Guardiola's first season will probably be the most interesting one.
He got Barca playing tiki-taka immediately, but the nucleus of the team were either supremely skilled, or already used to the high possession methods with Spain/their Barca culture. His biggest success was seamlessly integrating Pedro, Busquets, Pique into the team, and the various rejiggings of the forward line, imo.
At Bayern he did well to get the players playing his way. But after Barca, it was probably the second most technically and mentally suited set of players in the world to his philosophy. The likes of Lahm, Thiago and Alaba are supremely intelligent and technically gifted. It would have been a comparatively easy transition to a high possession game with many micro-tactical instructions.
At City, he comes to a team with an abysmal midfield and a leaky defence, and on top of that, a team which is nowhere near as technically talented and patient as the ones he's coached before. And due to the Euros, he'll have a shortened preseason with some pretty worn out players. At Barca and Bayern, Pep has previously tinkered for tinkering's sake (or to achieve supernatural footballing perfection rather than victory, as qua would say). He won't be able to do that in England, his squad isn't physically and technically superior enough to do that here, like it was at his past two jobs. The likes of Zabaleta, Kolarov, Fernandinho, Kompany are not Pep players. They're PL players. Will Pep bend his ways to the league, will his signings adapt, can Pep put victory above his footballsexual desires, what happens when Pep realises that his backline pushing up is a really bad idea, how will Pep do without having a squad that's a level above the rest? They're all genuine risk factors for his first season. They make next year anyone's game.
Pep's the best manager in the world and there's no doubt he will adapt at some stage. But maybe not in his first season, and that's where we all have a chance.

────────

EXERCISE:
Transcribe the Guardiola passage above, beginning at the words "Pep's the best" and stopping after "have a chance.".

DATA:
────────

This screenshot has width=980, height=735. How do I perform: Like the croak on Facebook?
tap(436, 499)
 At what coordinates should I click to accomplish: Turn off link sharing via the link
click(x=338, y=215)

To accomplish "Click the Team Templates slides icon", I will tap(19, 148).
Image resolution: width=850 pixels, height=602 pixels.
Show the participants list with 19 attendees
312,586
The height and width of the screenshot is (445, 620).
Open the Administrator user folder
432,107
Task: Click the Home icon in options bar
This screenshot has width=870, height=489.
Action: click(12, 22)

────────

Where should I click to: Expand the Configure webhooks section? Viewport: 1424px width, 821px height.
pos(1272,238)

────────

TASK RESPONSE:
Pep's the best manager in the world and there's no doubt he will adapt at some stage. But maybe not in his first season, and that's where we all have a chance.